■ SET EXERCISE: Write out every one of the records below exactly as they appear, leaving out the pictures.

● ● ● ● ●

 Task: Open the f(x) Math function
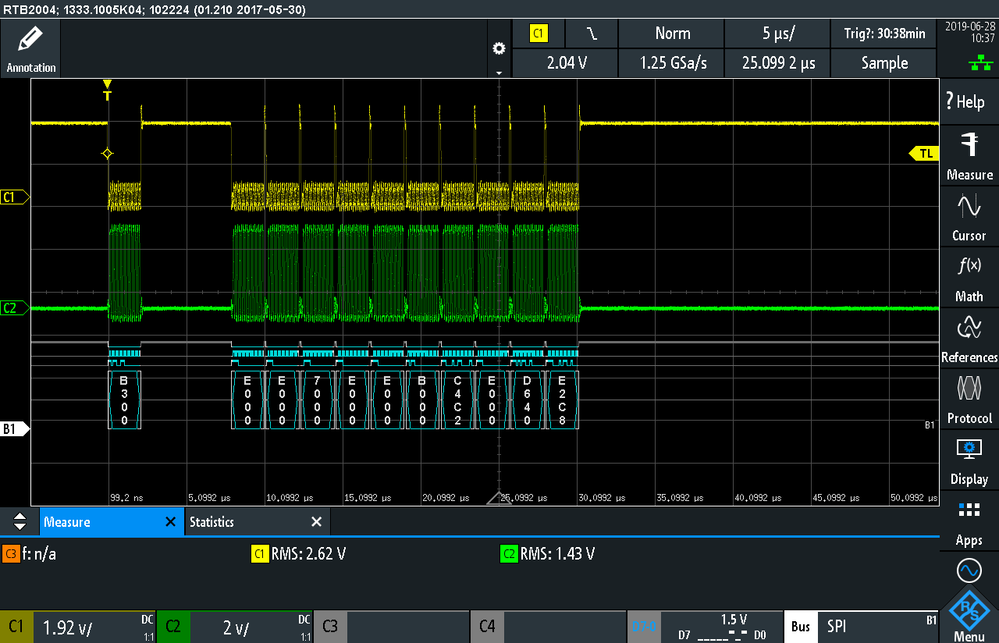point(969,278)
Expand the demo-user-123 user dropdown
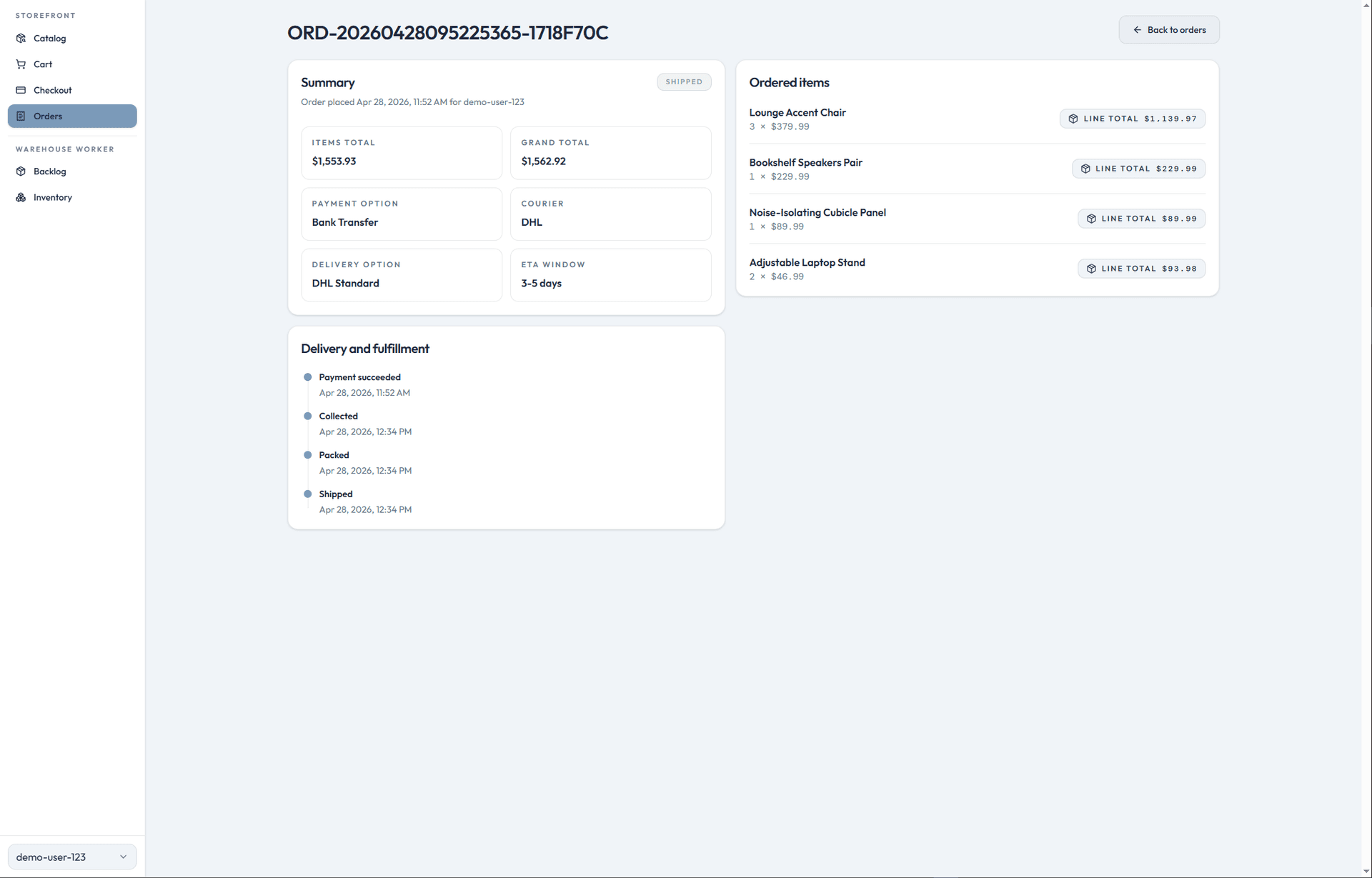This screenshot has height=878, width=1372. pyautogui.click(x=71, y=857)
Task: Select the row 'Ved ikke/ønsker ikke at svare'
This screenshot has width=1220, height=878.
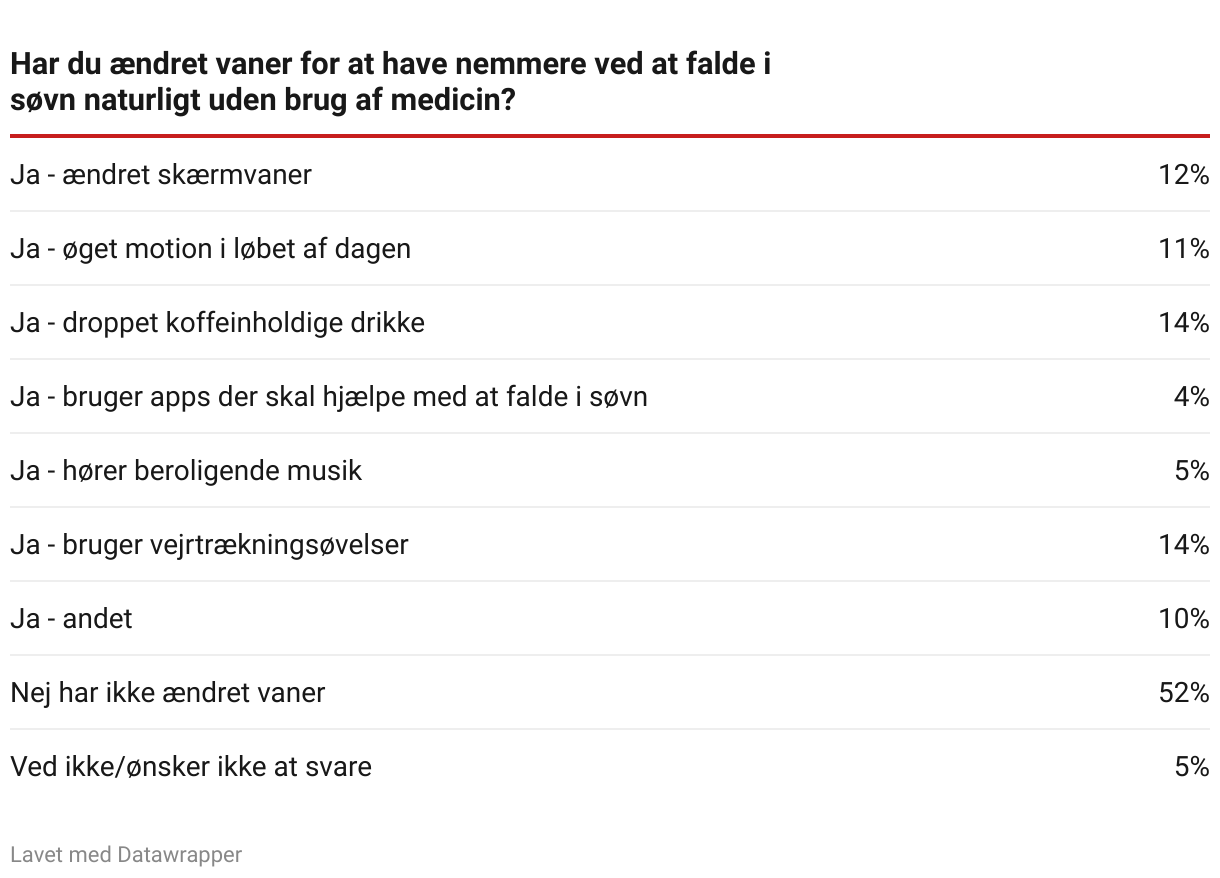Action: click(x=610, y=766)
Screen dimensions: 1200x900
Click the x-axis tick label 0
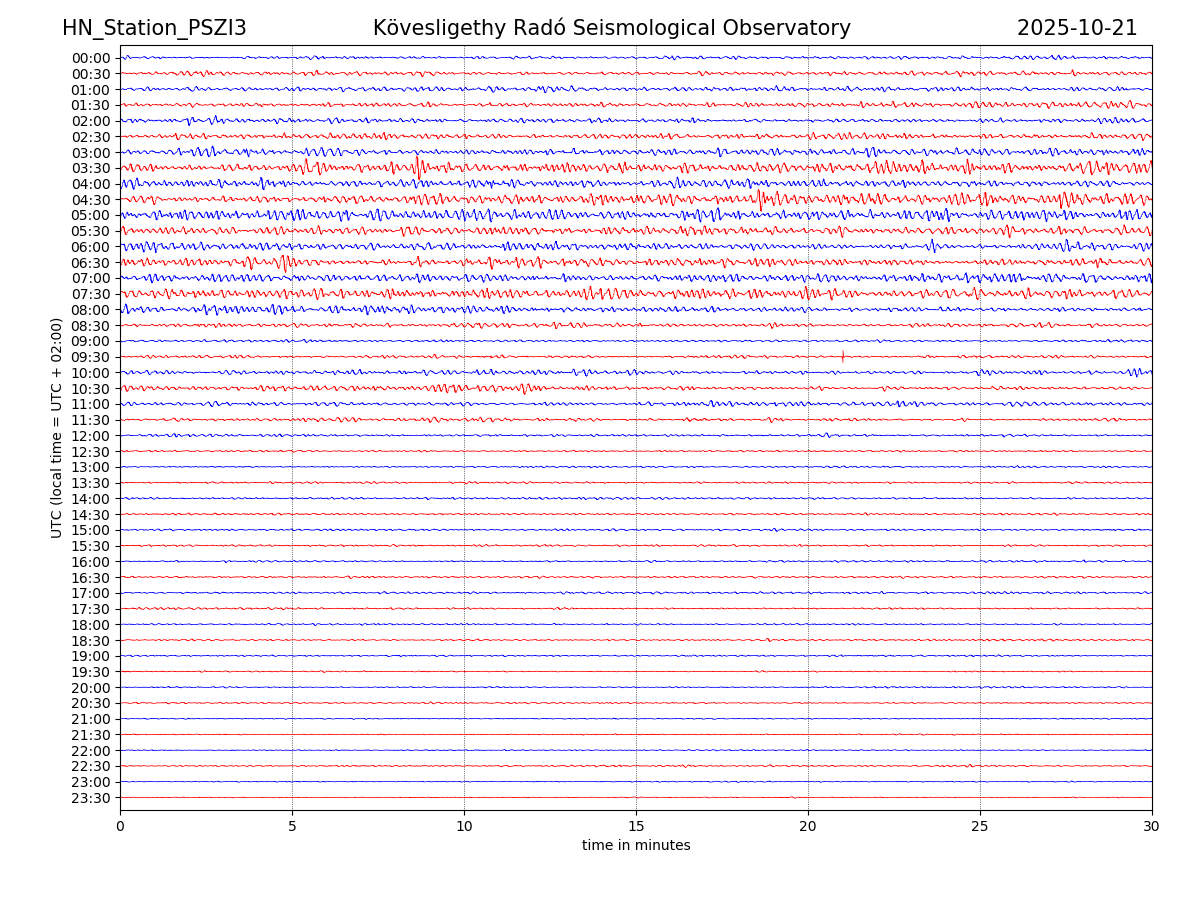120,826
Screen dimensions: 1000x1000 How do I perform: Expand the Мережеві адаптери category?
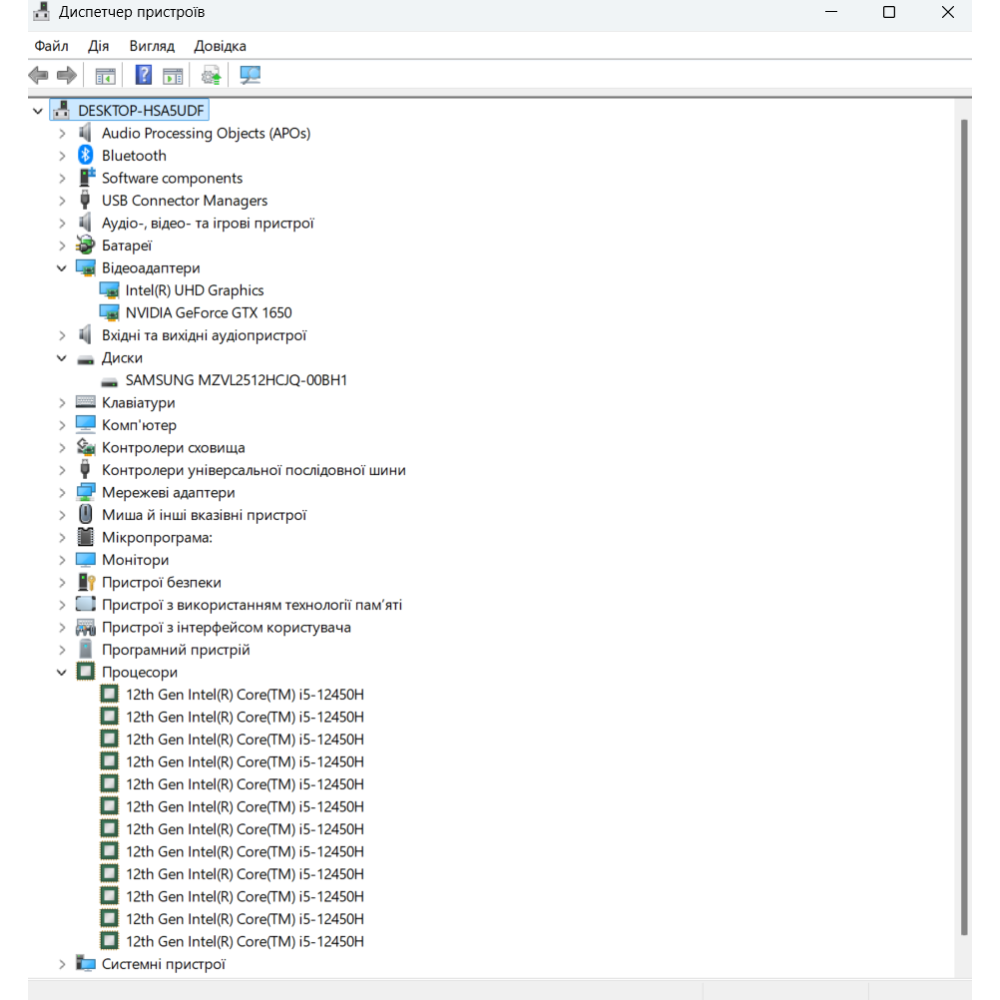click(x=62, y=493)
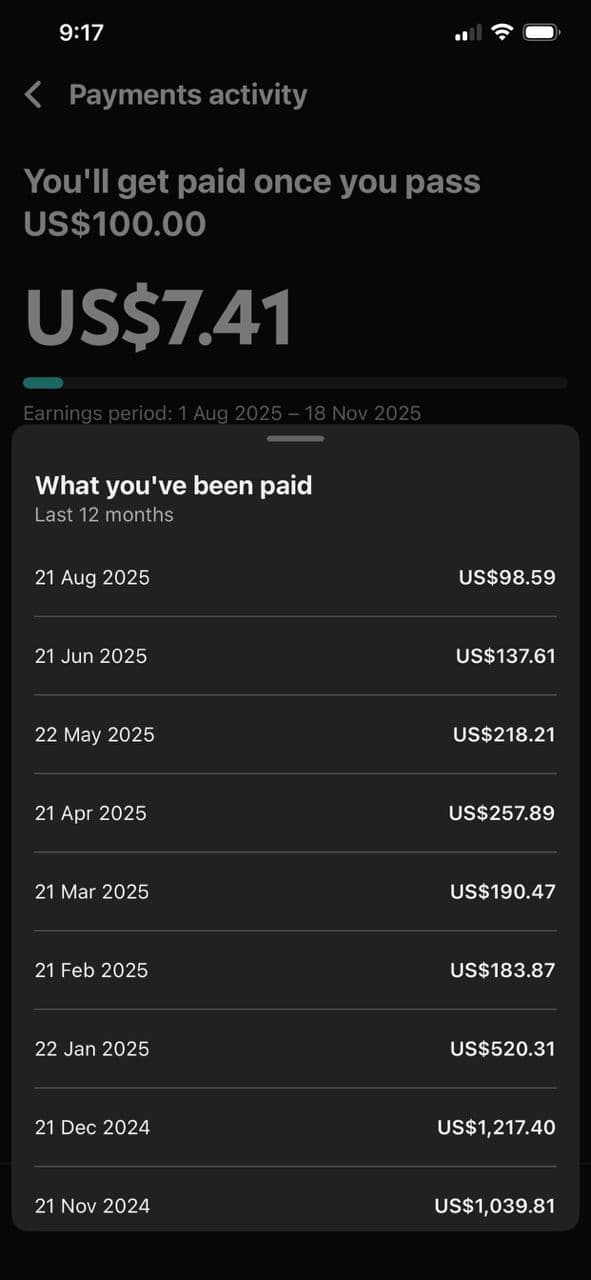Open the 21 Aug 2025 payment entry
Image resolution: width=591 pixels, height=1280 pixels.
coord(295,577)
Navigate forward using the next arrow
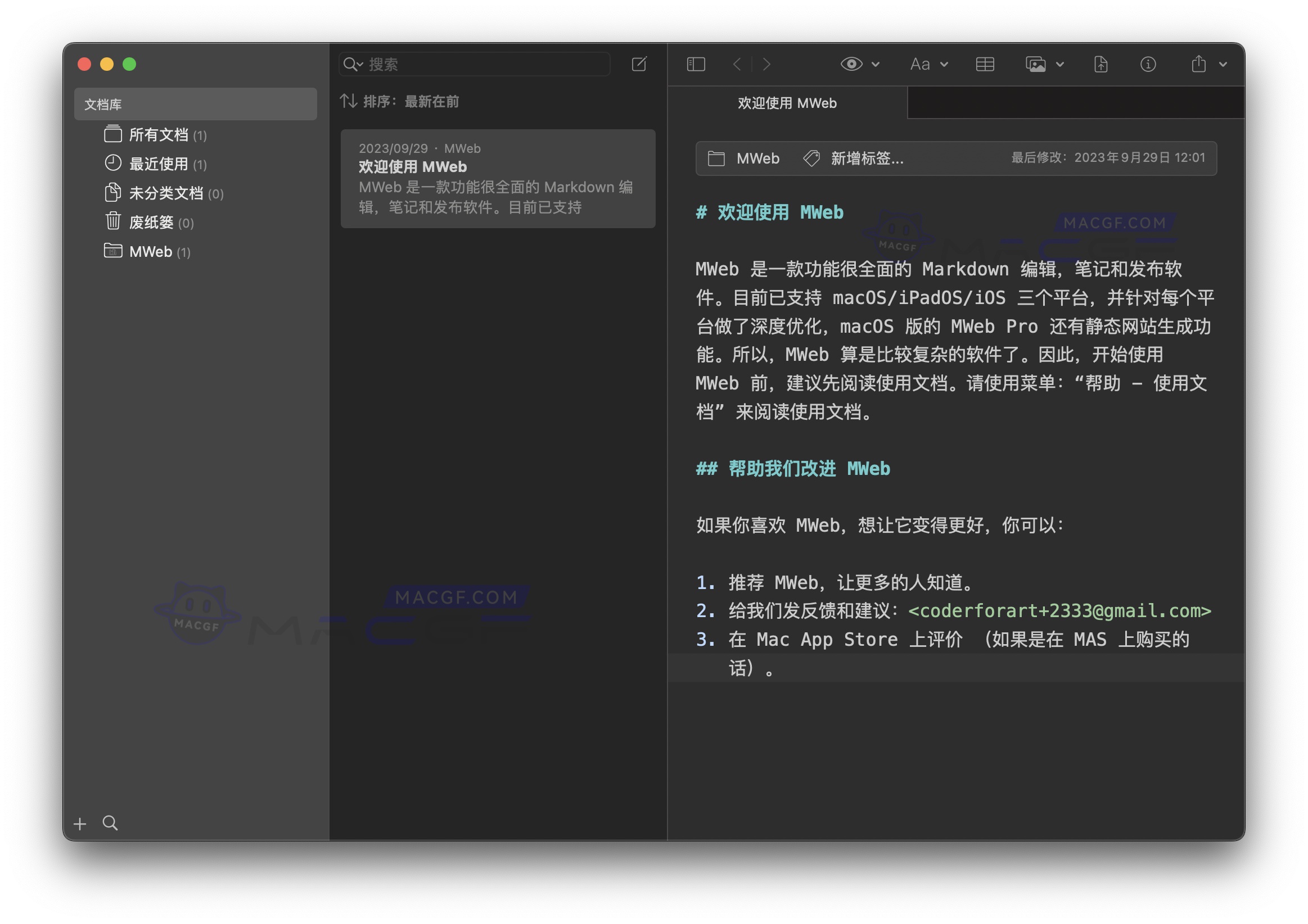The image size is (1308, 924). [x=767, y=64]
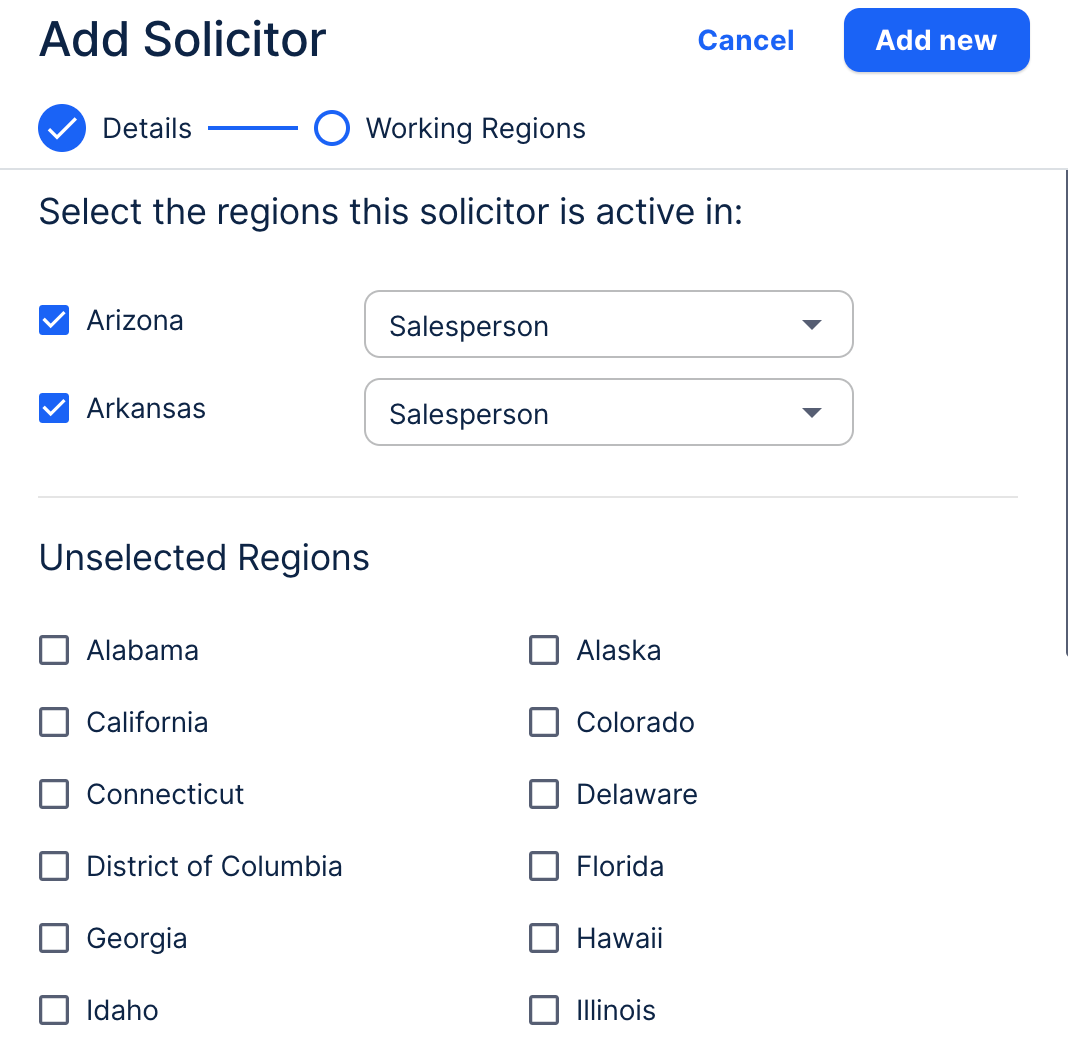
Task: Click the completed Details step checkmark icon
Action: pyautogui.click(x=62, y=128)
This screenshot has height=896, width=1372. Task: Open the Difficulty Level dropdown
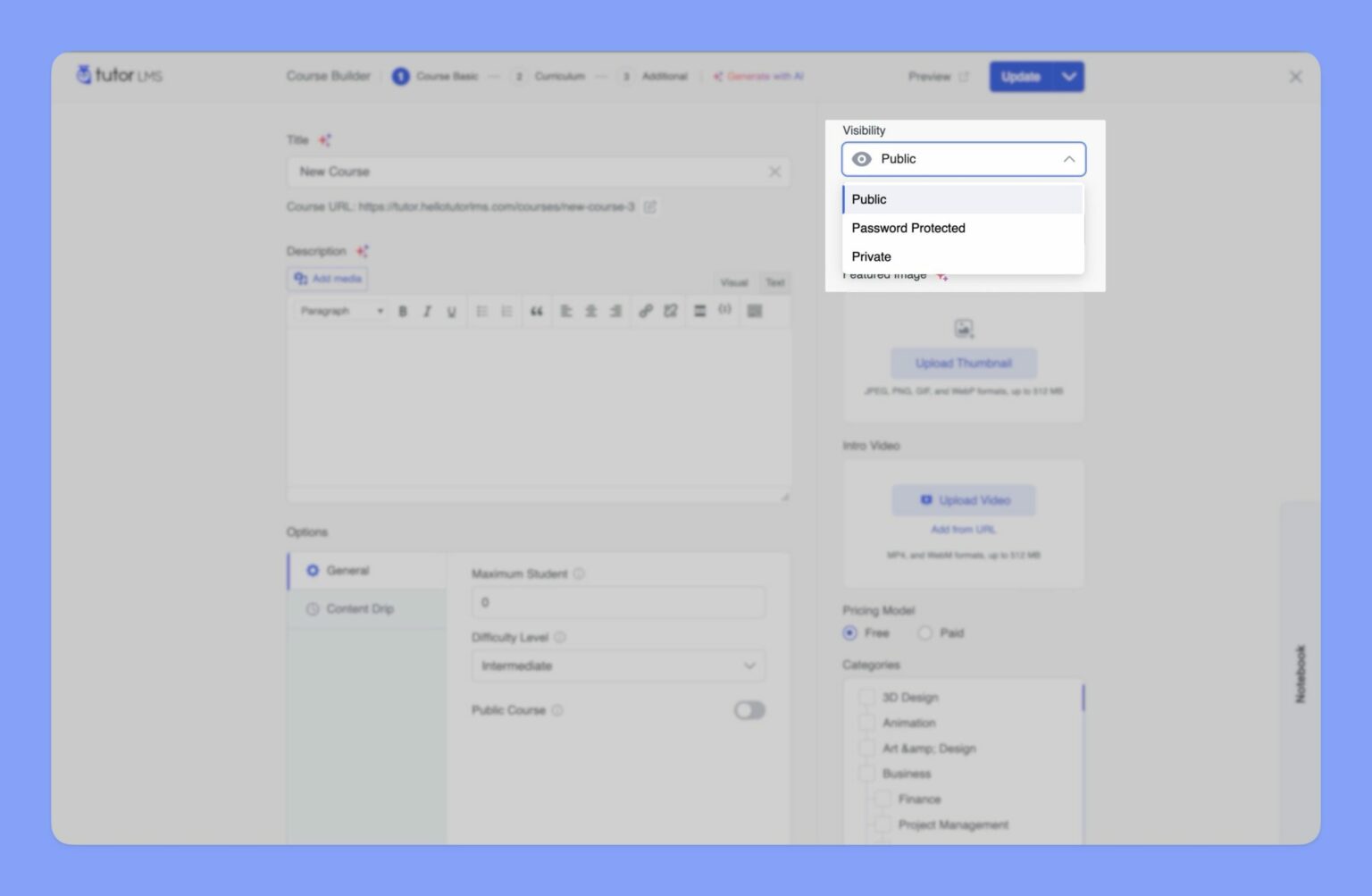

● ● ● ● ●

■ RESPONSE FOR THIS EXERCISE:
 Task: Open the f(x) Math function
point(969,278)
Expand the demo-user-123 user dropdown
This screenshot has height=878, width=1372. pyautogui.click(x=71, y=857)
Task: Select the row 'Ved ikke/ønsker ikke at svare'
This screenshot has width=1220, height=878.
Action: click(x=610, y=766)
Screen dimensions: 1200x900
Click the x-axis tick label 0
120,826
Screen dimensions: 1000x1000 How do I perform: Expand the Мережеві адаптери category?
click(x=62, y=493)
Open the 21 Aug 2025 payment entry
Image resolution: width=591 pixels, height=1280 pixels.
coord(295,577)
Navigate forward using the next arrow
The image size is (1308, 924). [x=767, y=64]
Task: Click the completed Details step checkmark icon
Action: pyautogui.click(x=62, y=128)
This screenshot has height=896, width=1372. Task: Open the Difficulty Level dropdown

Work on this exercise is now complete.